↓↓↓
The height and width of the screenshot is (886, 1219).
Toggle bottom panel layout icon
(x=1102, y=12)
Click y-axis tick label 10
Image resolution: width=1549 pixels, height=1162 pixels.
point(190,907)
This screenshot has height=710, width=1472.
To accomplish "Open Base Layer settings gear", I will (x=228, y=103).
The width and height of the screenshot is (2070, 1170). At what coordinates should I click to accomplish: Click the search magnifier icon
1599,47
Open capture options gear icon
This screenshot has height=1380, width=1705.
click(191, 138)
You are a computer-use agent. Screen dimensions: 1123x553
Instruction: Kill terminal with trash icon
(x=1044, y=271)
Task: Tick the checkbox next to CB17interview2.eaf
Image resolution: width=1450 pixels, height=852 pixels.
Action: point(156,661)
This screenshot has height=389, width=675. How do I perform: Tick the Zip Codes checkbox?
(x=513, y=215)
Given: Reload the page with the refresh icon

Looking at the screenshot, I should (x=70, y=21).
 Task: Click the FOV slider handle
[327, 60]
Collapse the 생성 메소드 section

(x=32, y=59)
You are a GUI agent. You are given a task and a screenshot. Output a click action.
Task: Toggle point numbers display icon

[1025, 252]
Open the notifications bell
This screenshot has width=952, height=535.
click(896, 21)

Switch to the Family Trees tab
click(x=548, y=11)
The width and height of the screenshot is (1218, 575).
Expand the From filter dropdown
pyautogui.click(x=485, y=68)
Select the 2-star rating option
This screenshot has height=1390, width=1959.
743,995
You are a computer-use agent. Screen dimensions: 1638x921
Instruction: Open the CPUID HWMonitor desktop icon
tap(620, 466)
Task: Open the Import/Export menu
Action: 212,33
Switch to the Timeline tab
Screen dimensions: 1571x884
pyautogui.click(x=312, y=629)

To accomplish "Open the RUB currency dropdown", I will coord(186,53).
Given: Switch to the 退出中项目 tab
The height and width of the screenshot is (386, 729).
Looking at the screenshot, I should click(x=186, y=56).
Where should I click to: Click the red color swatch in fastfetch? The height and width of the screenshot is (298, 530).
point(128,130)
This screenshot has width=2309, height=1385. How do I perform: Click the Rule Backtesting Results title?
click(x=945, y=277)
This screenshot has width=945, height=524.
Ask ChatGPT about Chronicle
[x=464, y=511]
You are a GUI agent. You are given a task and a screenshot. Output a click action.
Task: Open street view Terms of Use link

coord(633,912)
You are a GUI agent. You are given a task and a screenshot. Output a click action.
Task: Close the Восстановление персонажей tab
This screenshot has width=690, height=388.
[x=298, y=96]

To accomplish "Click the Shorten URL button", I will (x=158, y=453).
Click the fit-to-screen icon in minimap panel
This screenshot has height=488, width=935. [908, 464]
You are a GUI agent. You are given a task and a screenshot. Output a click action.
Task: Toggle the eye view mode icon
↑↑↑
Directions for this task: Where does "computer" occur in the data? Copy each line that has it.

Task output:
You are a computer-use agent. Screen dimensions: 1123x553
You are a computer-use agent. Screen dimensions: 1638x921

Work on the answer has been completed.